Download a copy of the Branstad-Reynolds property tax handout

He said the Iowa Farm Bureau told legislators that valuing farmland based on market value “just doesn’t pay out because people are buying land at inflated values and if you look at the price of corn and soybeans it just doesn’t make sense.”

He said the Farm Bureau suggested Iowa should value farmland based on productivity, specifically a five-year rolling average looking at yields and prices of corn and soybeans. The state didn’t want to see a shift in both ag and residential so they tied ag and residential together in the late 1970s, Branstad said.

The the farm crisis of the 1980s appeared.

“Farmland values went down during that time and so did residential,” Branstad said. “We had a rollback and residential went down to being taxed at 50 percent of market value. We didn’t do anything with the other class of property: commercial and industrial.”

He explained that during his previous terms as governor, as Branstad was working on the IPSCO project between Davenport and Muscatine, the legislature eliminated the Machinery and Equipment tax for industry; however, commercial property taxes remained at 100 percent of market value. He said that while two previous governors and several general assemblies have said they were going to do something about it, they failed to do anything.

As a result, he pointed out, while total property tax revenues grew 4.79 percent per year from 2001 to 2010, commercial property tax revenues grew by 8.24 percent annually, for a total of 82.38 percent over the 10-year time period. The median household income grew by 1.87 annually during the same time period.

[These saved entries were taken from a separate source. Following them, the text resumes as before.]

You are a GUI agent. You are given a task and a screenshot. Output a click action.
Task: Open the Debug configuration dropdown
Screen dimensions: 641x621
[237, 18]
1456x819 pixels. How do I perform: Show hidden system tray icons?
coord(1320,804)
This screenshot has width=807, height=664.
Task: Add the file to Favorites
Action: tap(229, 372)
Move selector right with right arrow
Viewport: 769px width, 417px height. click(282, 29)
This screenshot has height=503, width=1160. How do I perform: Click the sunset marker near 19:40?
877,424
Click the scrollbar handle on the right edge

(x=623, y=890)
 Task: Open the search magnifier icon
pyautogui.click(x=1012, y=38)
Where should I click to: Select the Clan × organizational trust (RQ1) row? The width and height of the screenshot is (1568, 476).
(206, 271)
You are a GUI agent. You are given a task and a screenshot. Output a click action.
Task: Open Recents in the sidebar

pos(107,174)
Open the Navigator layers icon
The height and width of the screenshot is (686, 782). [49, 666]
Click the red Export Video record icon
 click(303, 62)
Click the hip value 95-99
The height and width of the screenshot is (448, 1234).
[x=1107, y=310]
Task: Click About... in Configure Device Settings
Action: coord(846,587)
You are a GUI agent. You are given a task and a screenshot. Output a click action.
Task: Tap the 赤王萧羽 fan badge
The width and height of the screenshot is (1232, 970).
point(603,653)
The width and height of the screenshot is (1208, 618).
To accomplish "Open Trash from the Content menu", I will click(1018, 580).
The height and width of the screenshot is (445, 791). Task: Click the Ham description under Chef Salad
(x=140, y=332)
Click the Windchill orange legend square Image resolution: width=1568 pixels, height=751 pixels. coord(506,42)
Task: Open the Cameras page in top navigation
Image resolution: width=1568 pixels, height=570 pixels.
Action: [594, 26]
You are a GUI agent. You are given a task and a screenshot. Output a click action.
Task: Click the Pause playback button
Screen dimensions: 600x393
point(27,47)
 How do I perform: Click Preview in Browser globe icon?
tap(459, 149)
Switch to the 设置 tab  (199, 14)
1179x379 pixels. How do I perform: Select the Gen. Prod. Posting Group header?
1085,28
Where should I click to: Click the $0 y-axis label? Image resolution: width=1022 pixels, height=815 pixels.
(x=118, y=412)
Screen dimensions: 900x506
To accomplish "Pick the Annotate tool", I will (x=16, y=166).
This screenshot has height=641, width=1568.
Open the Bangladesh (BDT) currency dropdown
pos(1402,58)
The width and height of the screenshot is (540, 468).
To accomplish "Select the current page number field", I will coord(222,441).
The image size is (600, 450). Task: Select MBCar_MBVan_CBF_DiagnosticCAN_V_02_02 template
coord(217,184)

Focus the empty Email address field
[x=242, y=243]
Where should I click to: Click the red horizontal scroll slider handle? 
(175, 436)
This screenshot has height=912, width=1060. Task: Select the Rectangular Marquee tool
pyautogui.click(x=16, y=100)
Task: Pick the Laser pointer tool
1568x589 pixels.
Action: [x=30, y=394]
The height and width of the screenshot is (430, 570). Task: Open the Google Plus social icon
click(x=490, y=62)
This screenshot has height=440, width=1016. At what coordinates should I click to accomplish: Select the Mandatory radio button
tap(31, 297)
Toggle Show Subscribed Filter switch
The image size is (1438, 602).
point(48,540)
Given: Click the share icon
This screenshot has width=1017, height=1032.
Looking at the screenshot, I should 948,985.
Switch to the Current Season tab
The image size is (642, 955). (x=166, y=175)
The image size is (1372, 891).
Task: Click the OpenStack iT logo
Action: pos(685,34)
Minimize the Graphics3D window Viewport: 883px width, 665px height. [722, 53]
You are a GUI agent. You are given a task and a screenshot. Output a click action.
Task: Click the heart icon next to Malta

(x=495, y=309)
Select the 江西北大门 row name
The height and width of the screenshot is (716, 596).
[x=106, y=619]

Branstad and Lt. Gov. Kim Reynolds did have a plan last year in which they sought to reduce commercial property taxes from 100 percent to 60 percent over a  five-year period. They then adjusted that plan to extend it to the current eight years, with the taxes to drop 5 percent a year. He said the state also over time will have $240 million to be used to fill in losses experienced by local governments.

“Last year we had a plan and we improved it,” he said, adding that a trigger has been built into the plan. “If any year it looks like revenue is not going exceed previous year’s, we will slow down the phase down of commercial property tax.”

As of now, the bill known as House File 2274 has been passed through the Republican-controlled House of Representatives and has moved into the Senate, where Democrats are seeking an increase in the earned income tax credit for low-income residents. Branstad will go along with that, he said, as long as permanent commercial reform is approved as well as the limiting of residential and agricultural property tax growth.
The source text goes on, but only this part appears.